• [Task brief]: Starting with the line that holds "Task: Open the teal", repeat each line through the last one below, exactly. Pictures stay out.

-- Record set follows --

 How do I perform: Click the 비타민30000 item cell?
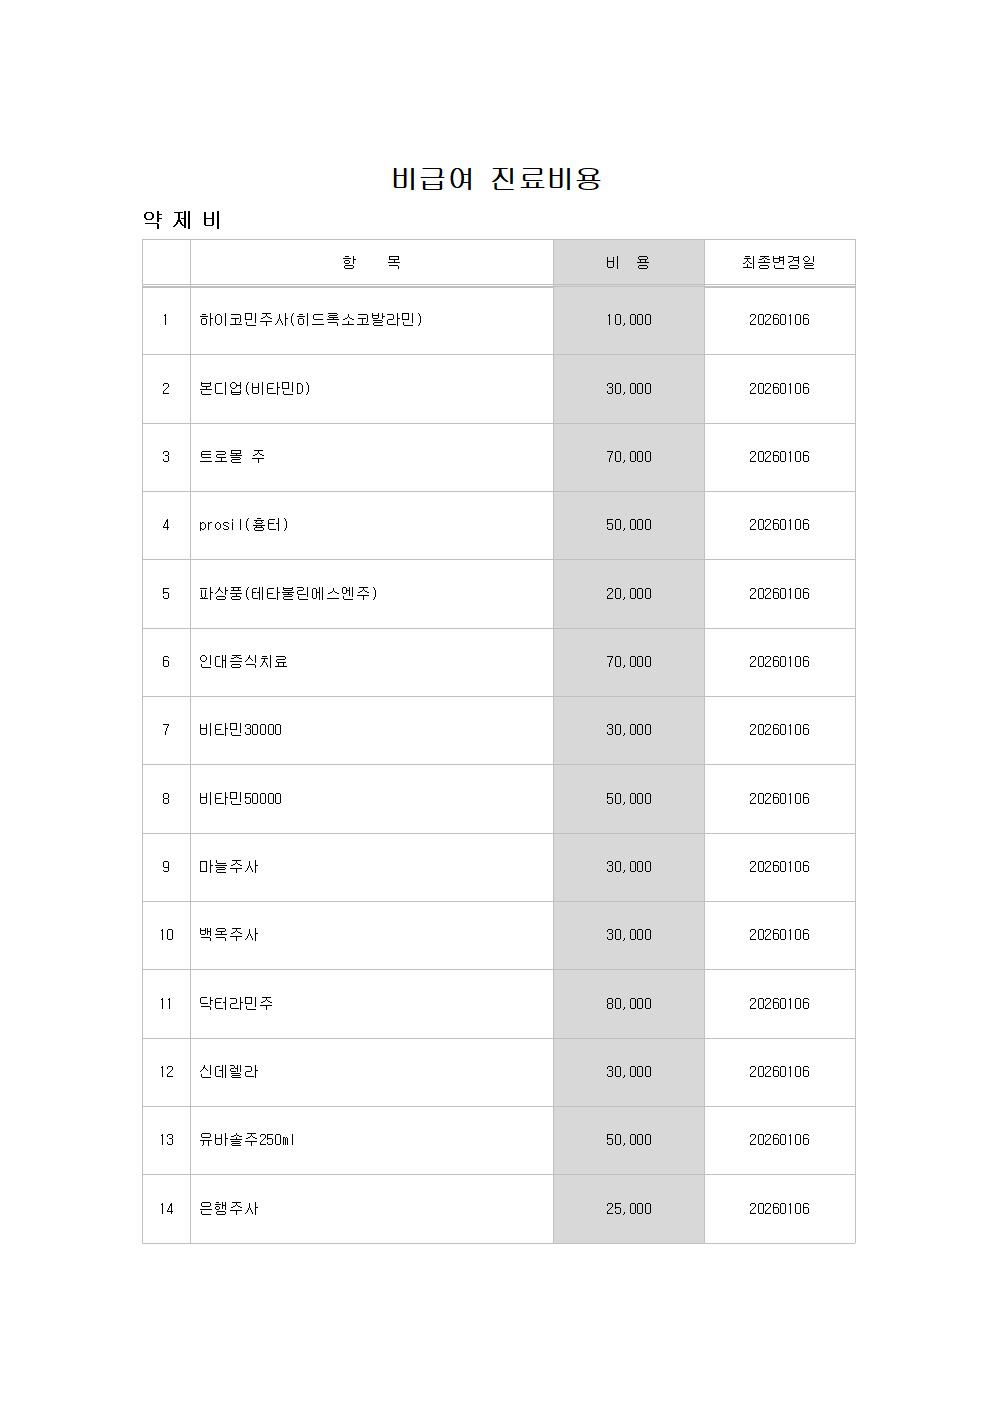(240, 730)
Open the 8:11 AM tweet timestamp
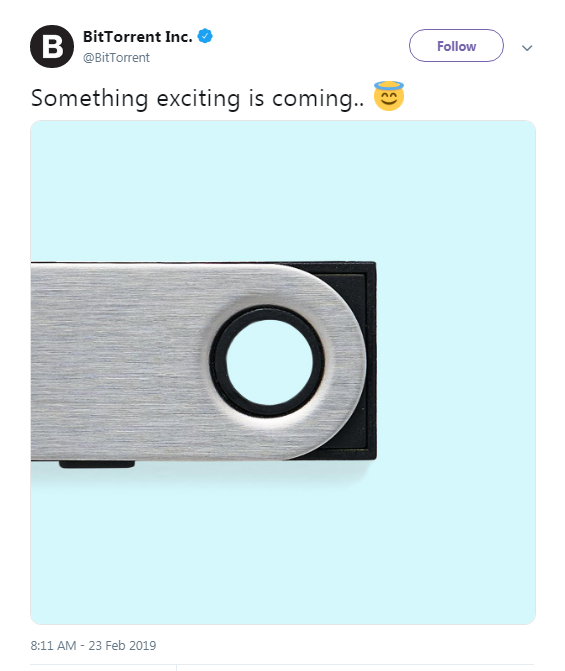Screen dimensions: 565x671 [x=53, y=645]
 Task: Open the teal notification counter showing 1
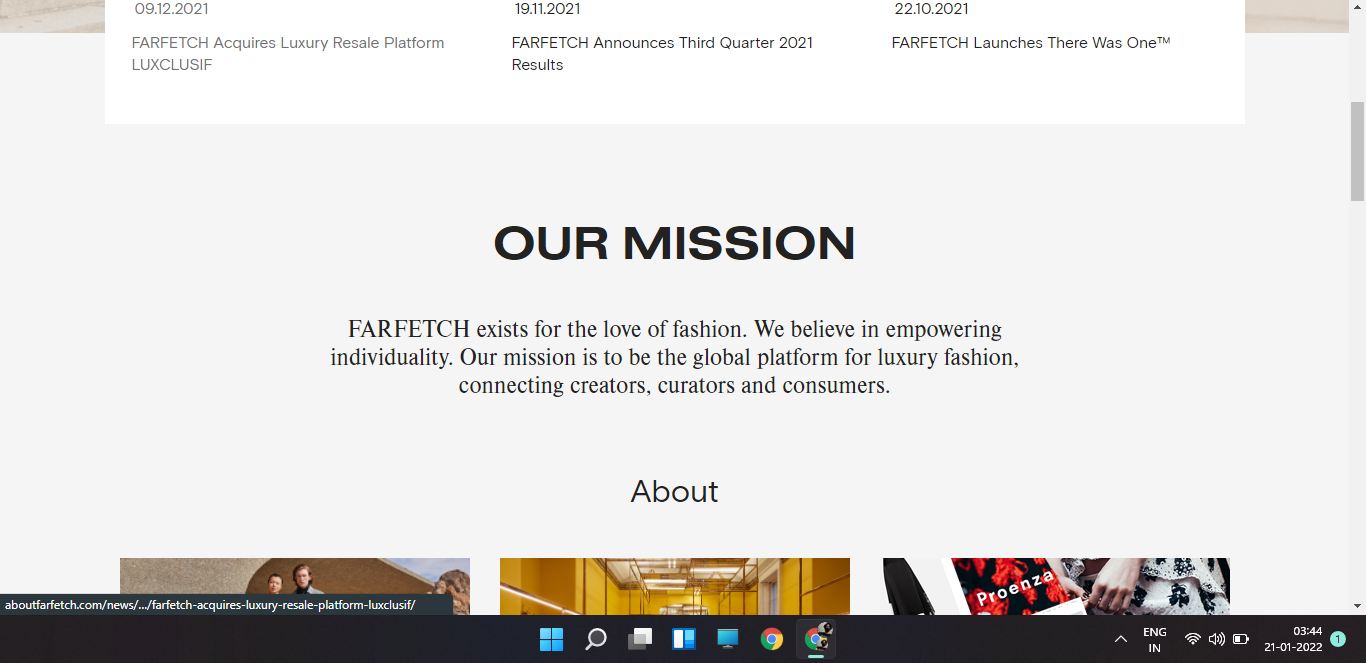(1337, 637)
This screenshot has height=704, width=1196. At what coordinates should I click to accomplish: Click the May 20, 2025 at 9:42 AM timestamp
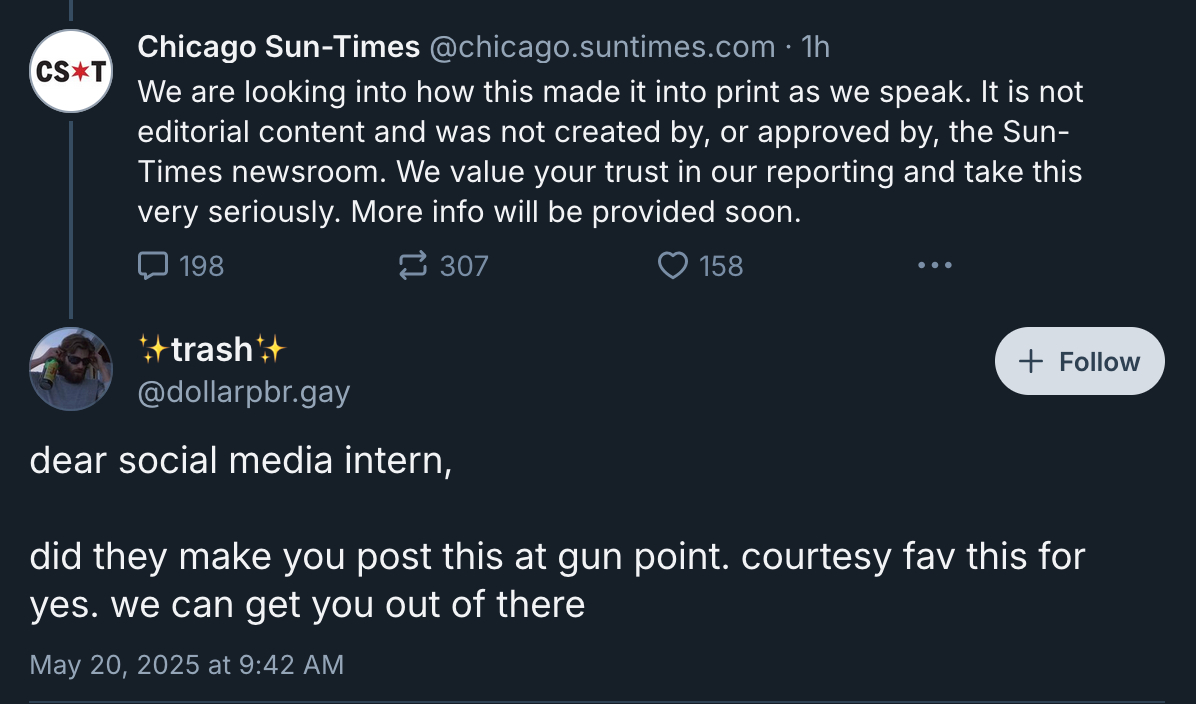(x=187, y=665)
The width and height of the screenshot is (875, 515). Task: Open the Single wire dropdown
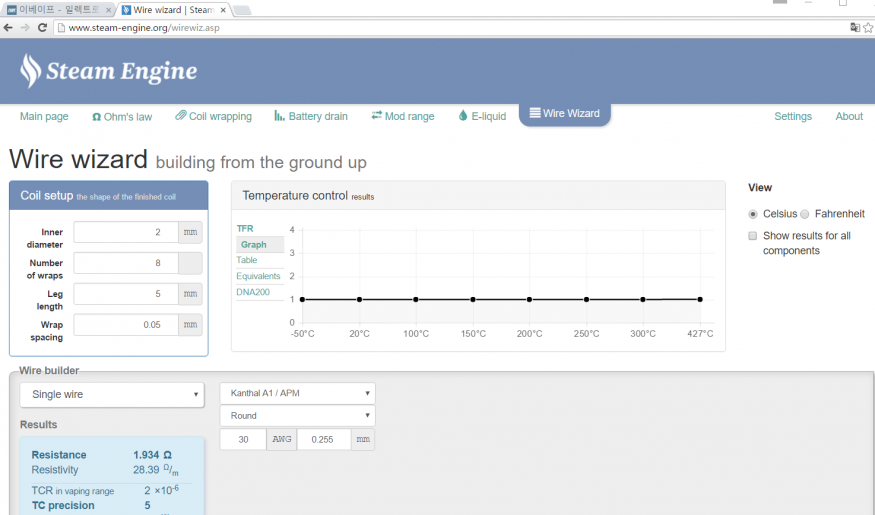coord(112,394)
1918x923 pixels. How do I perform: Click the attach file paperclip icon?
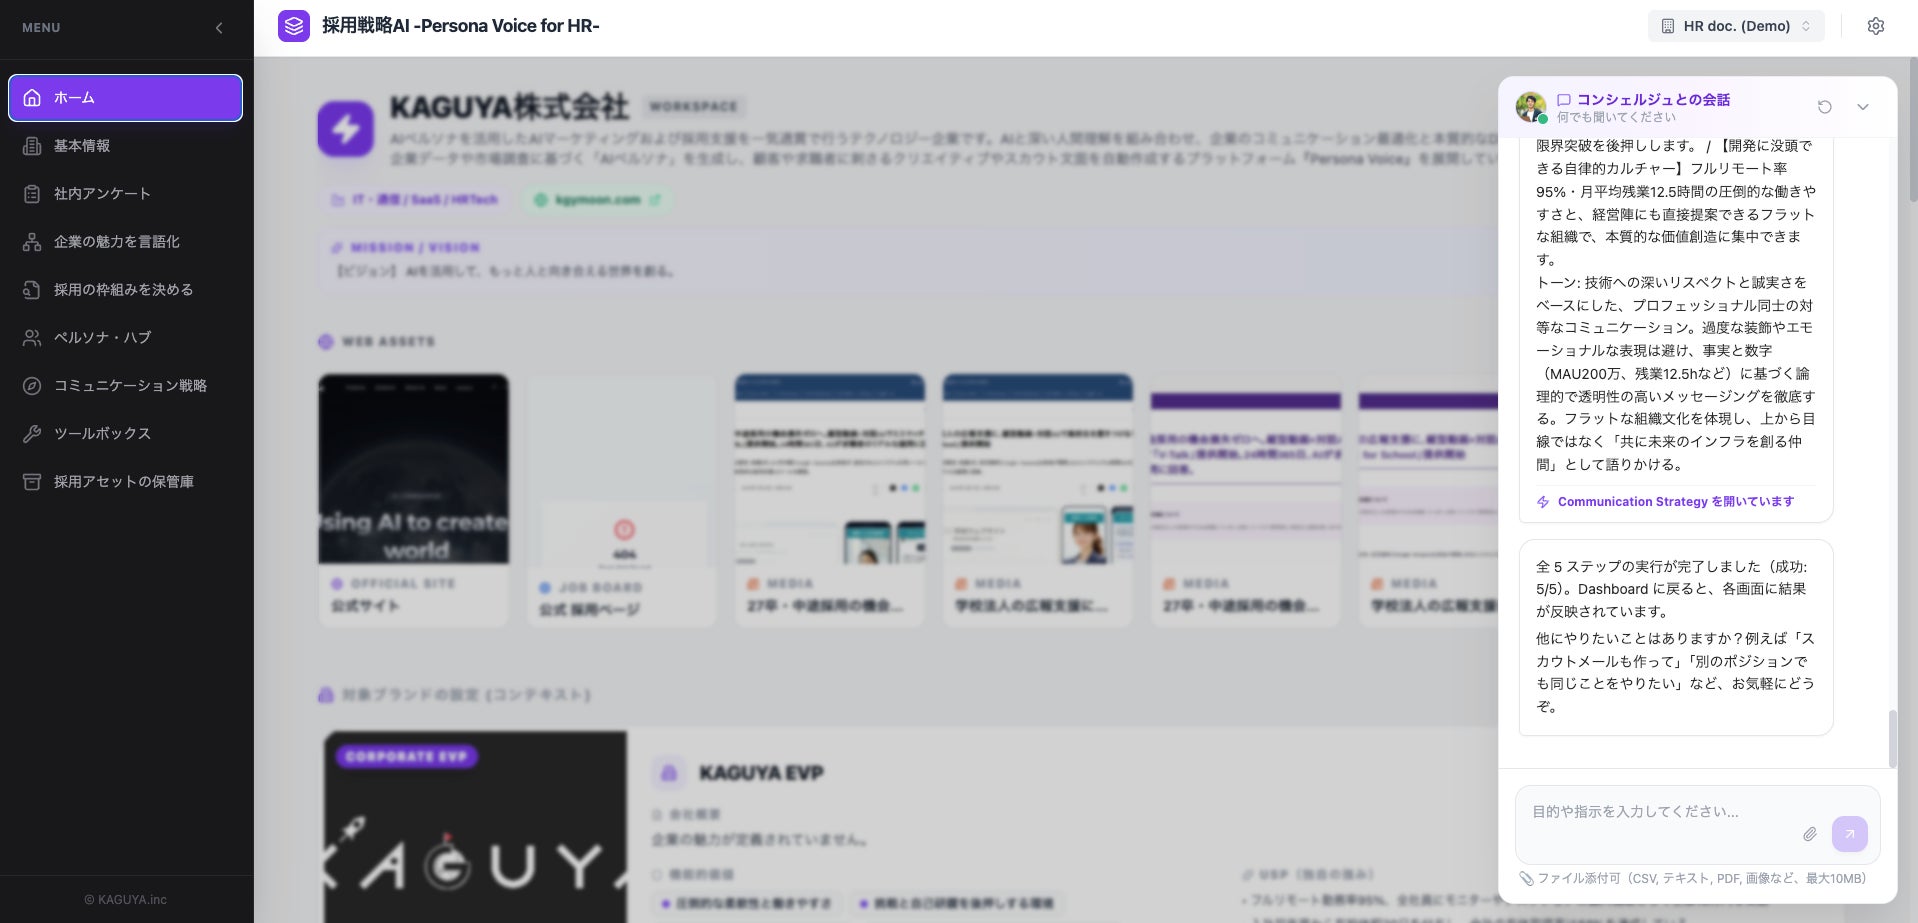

-- Record set concluded --

• [Answer box]:
 Task: Open the teal notification counter showing 1
(1337, 637)
This screenshot has height=704, width=1196. At what coordinates should I click to accomplish: Click the May 20, 2025 at 9:42 AM timestamp
(x=187, y=665)
The width and height of the screenshot is (875, 515). Task: Open the Single wire dropdown
coord(112,394)
1918x923 pixels. How do I perform: Click the attach file paperclip icon?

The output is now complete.